By 1868 Libri's health began to fail and, unable to return to France, he left England for his native Italy. He spent his last days in Tuscany in a villa in Fiesole.
After his death, Léopold Delisle began a long investigation to settle the question of whether Libri was guilty of the charges on which he was convicted in 1850. He showed with complete certainty that Libri was indeed a thief on a very large scale. In 1888 the French government requested that the precious books and manuscripts which Libri had stolen, and then sold, be made available for them to buy back. Indeed many of the precious documents were returned to France after lengthy negotiations with the English authorities.

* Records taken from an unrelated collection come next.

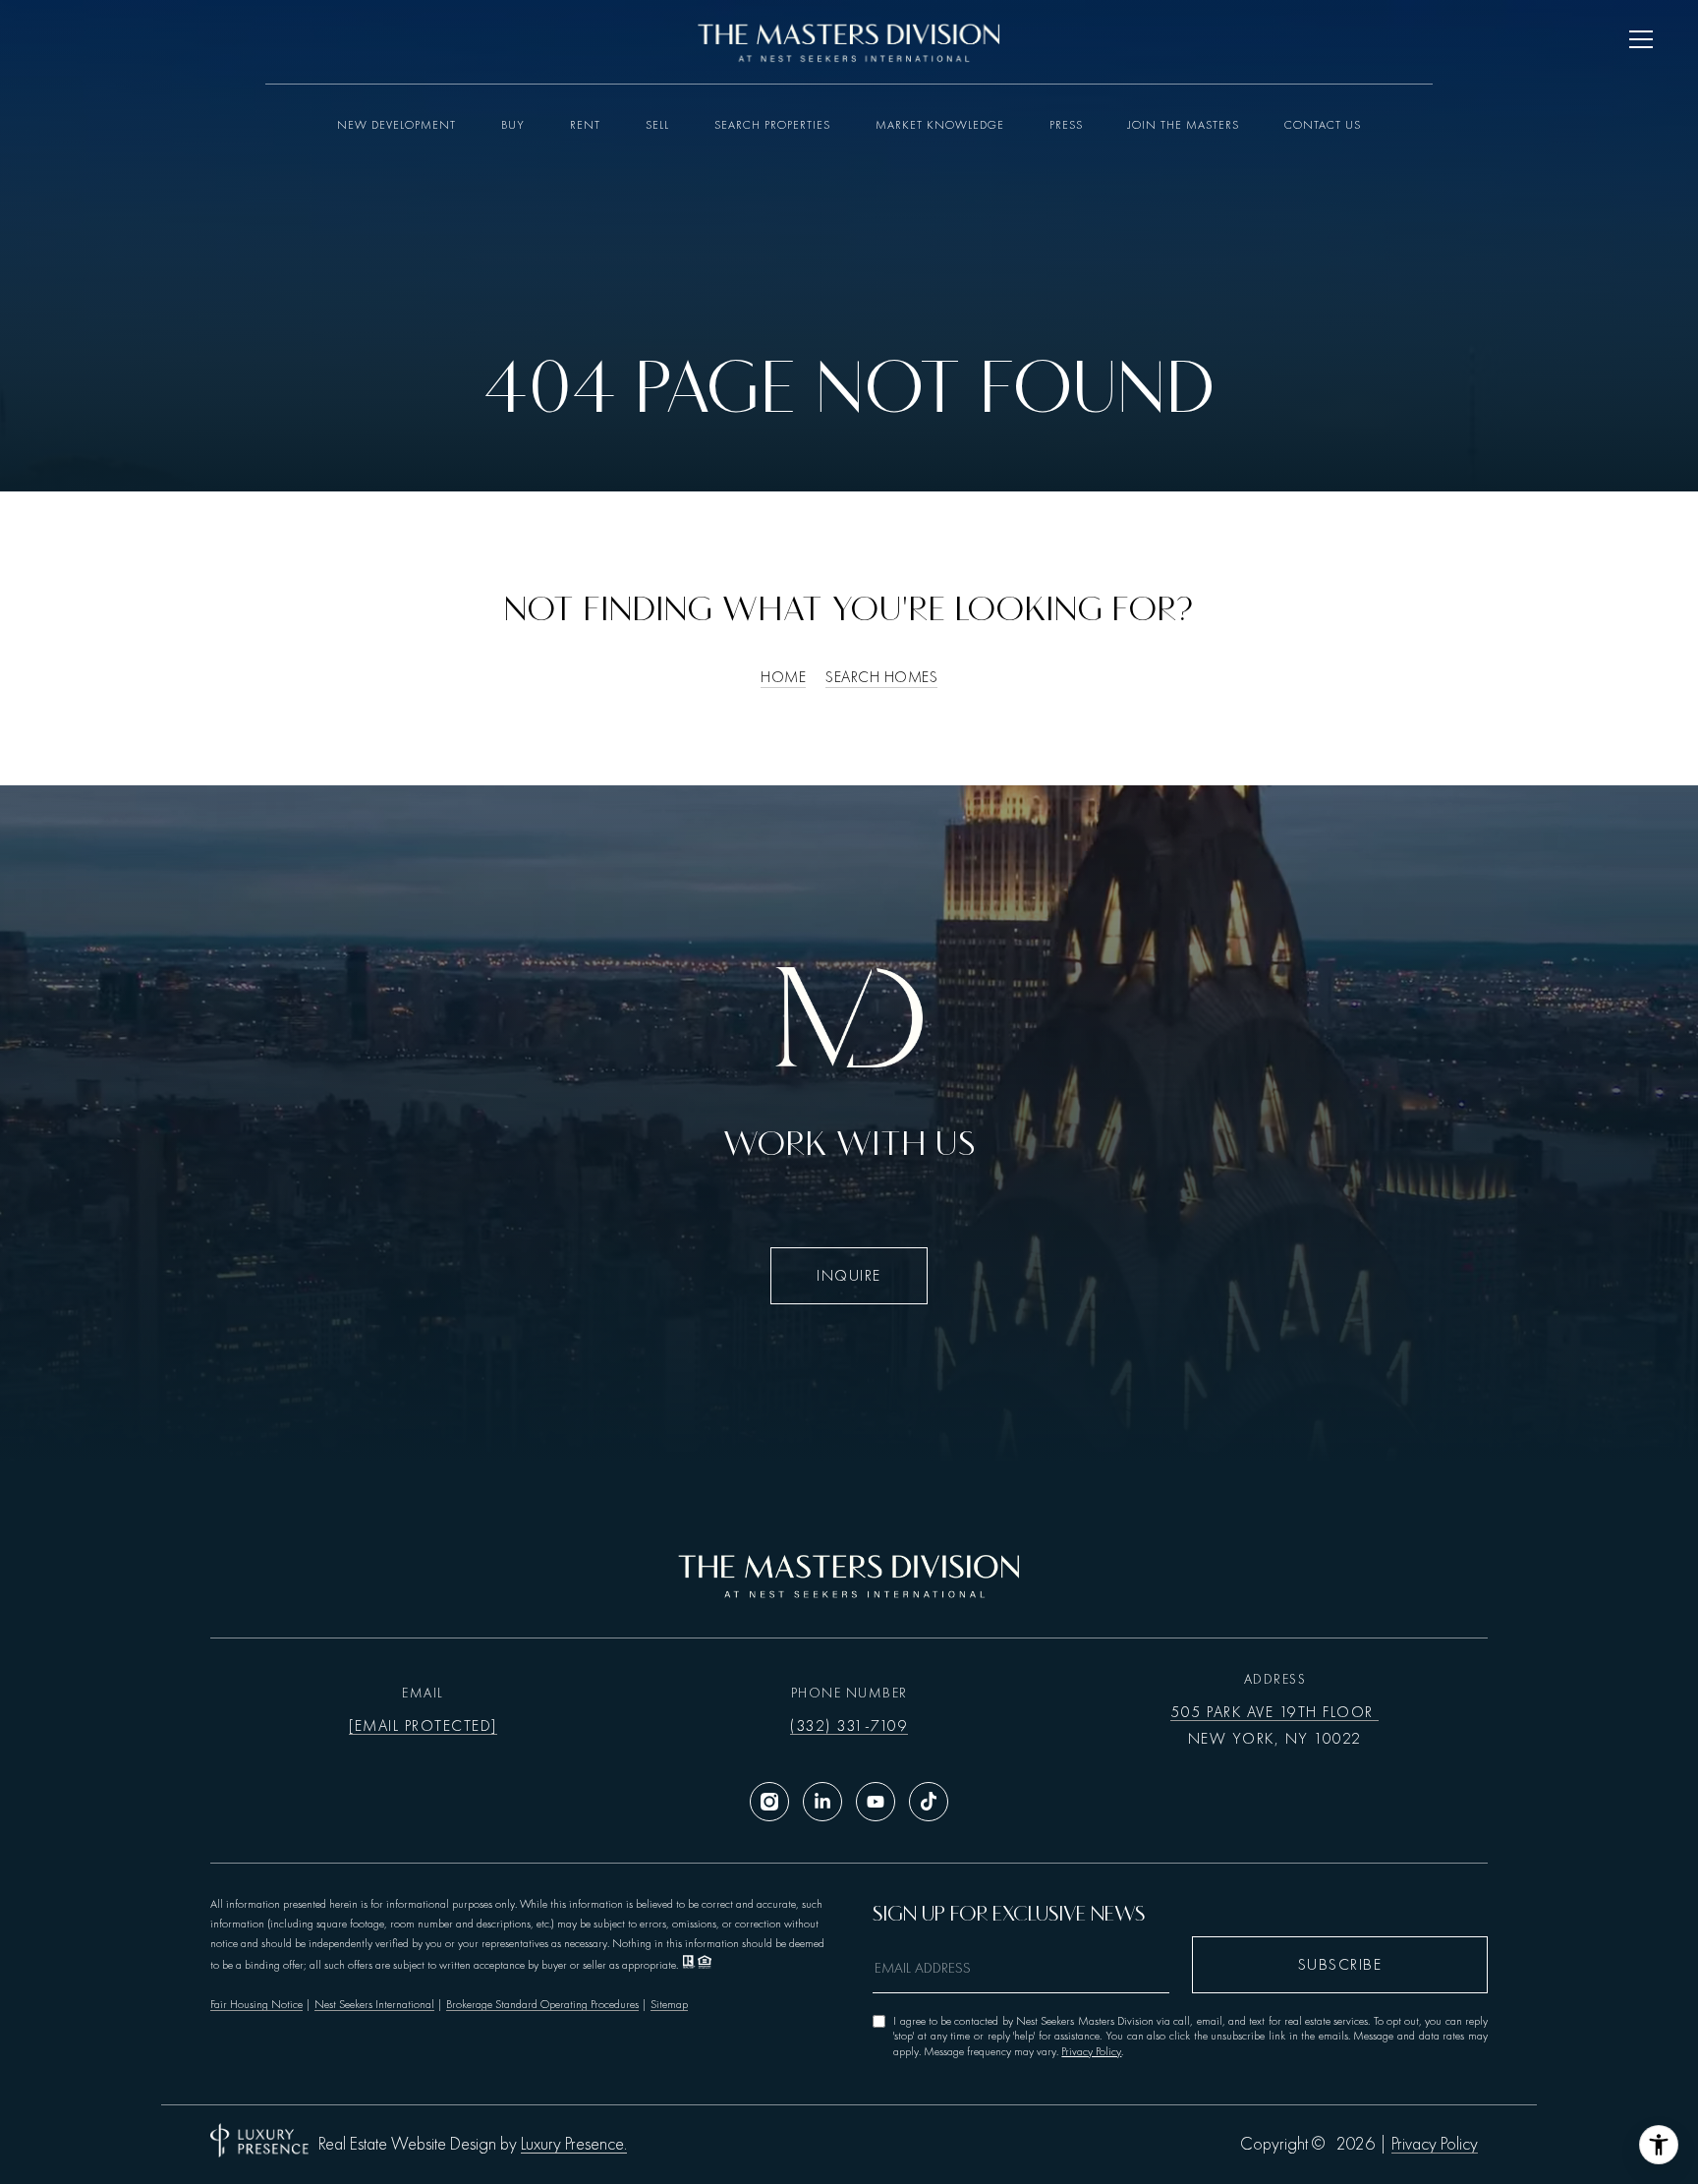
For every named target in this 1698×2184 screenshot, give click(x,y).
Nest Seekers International (374, 2004)
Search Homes (881, 677)
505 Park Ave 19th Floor (1274, 1712)
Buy (513, 125)
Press (1066, 125)
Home (783, 677)
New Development (396, 125)
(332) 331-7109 (849, 1726)
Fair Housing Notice (256, 2004)
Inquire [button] (849, 1276)
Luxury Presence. (574, 2145)
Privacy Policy (1091, 2051)
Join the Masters (1183, 125)
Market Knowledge (940, 125)
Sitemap (669, 2004)
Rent (585, 125)
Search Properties (772, 125)
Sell (657, 125)
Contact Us (1322, 125)
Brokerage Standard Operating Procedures (542, 2004)
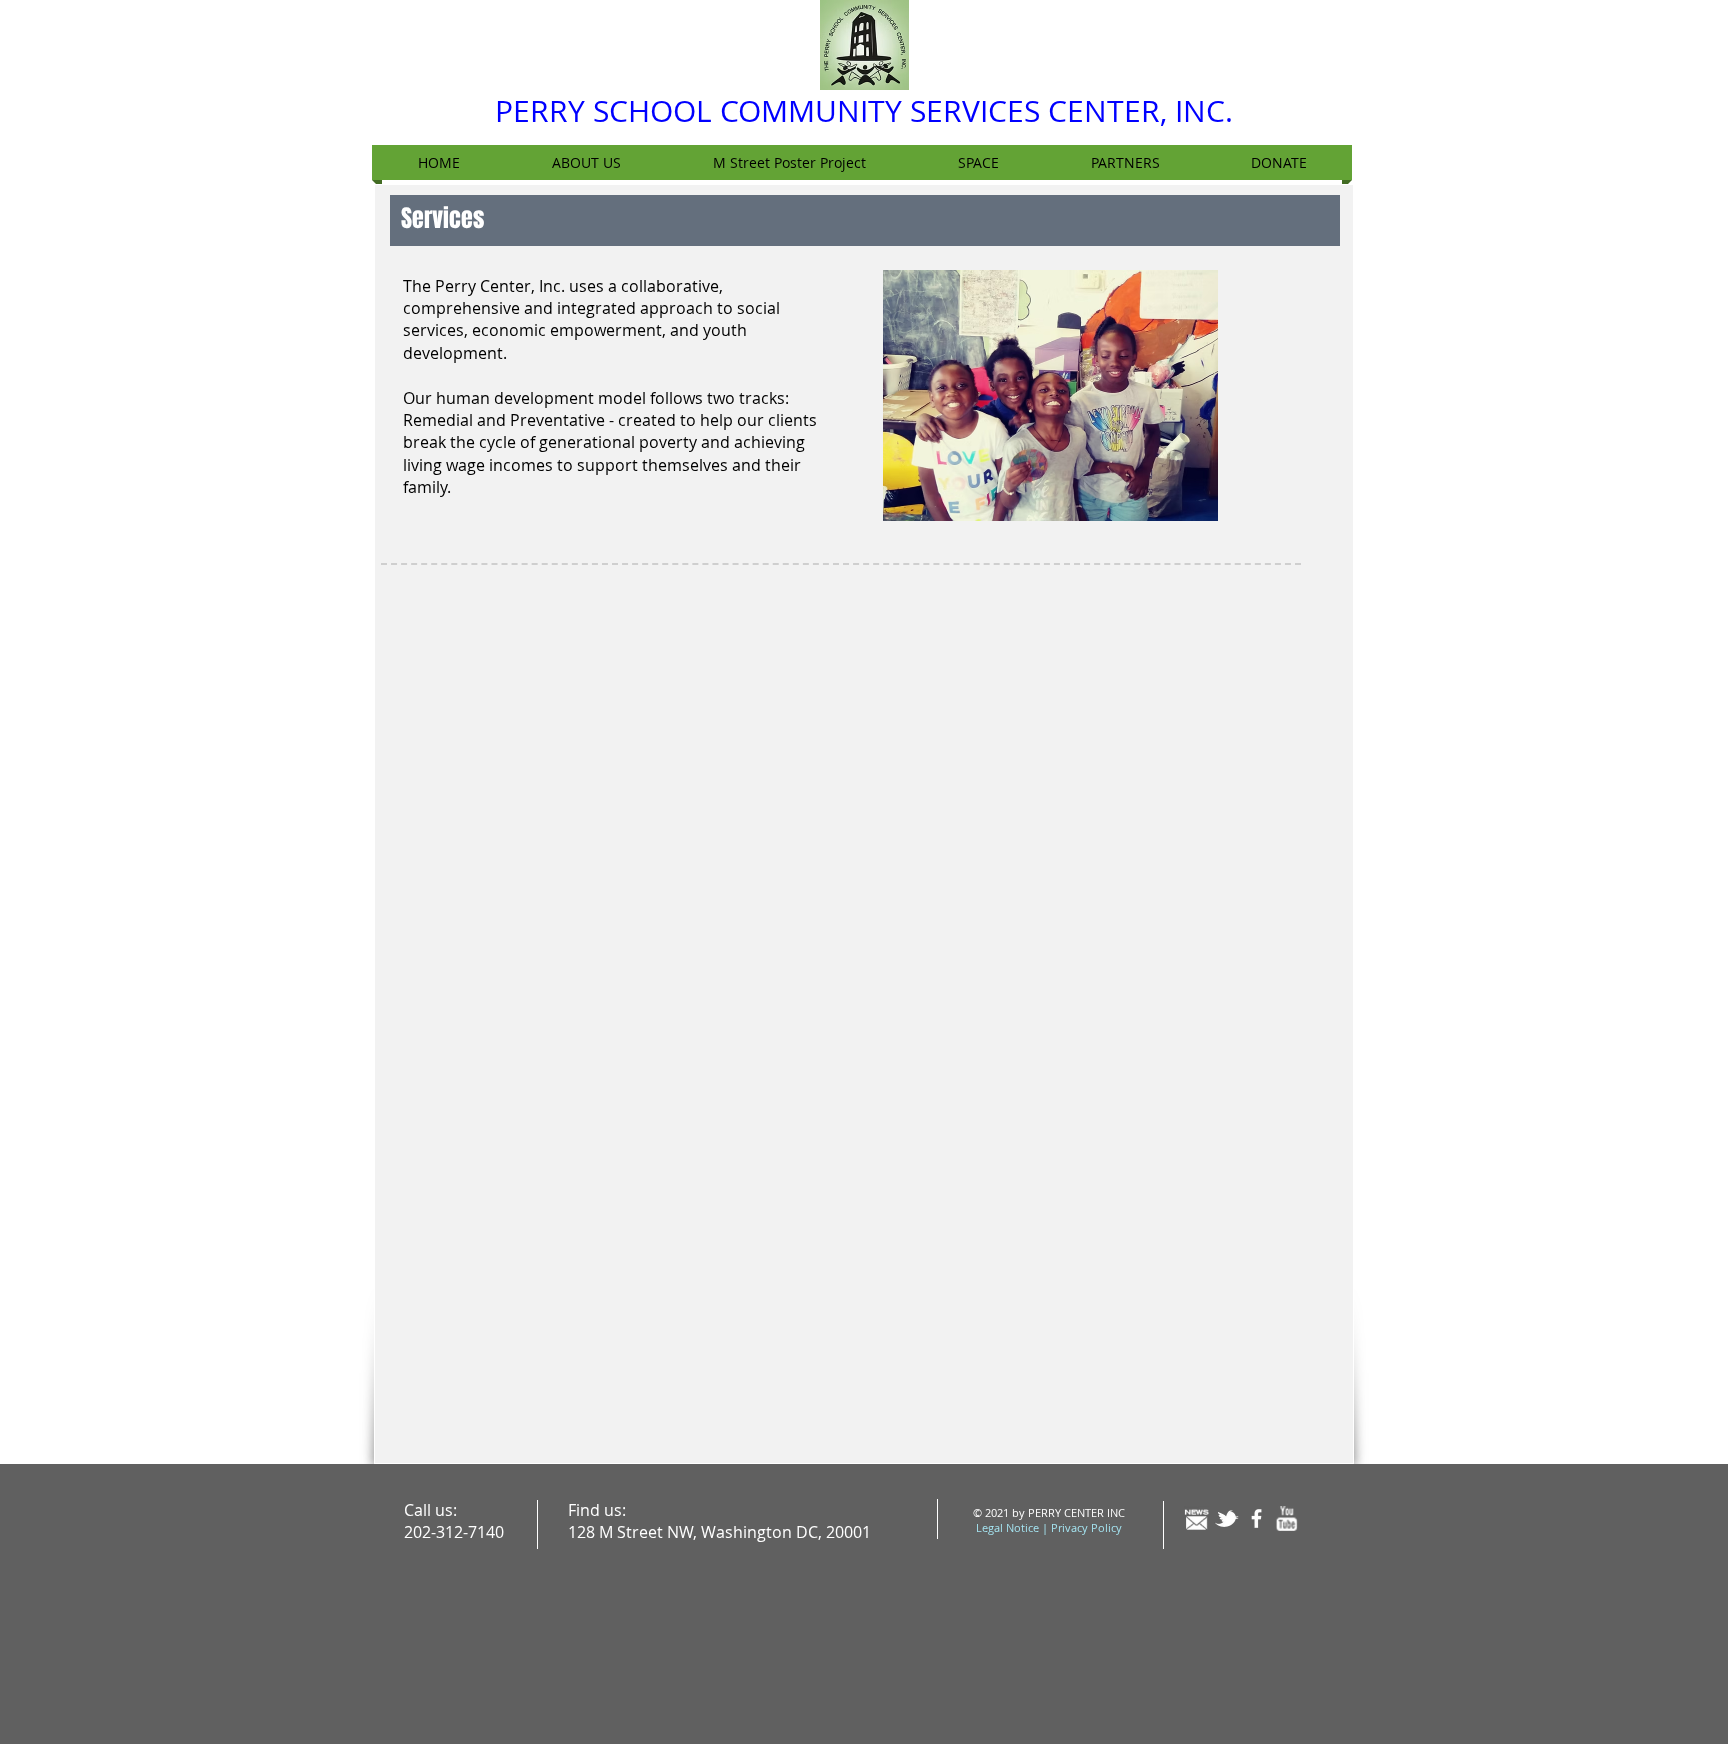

The assessment of Libri made shortly after his death, and quoted in [11], seems to sum up his contribution well:-
Admirable in the salons and incomparably friendly, flexible, with gentle epigrams of sweet humour, elegant flattery, a good writer in both French and Italian, a profound mathematician, geometer, physicist, knowing history through and through, a very analytic and comparative mind ...; more expert than an auctioneer or a bookseller in the science of books, this man had only one misfortune: he was essentially a thief.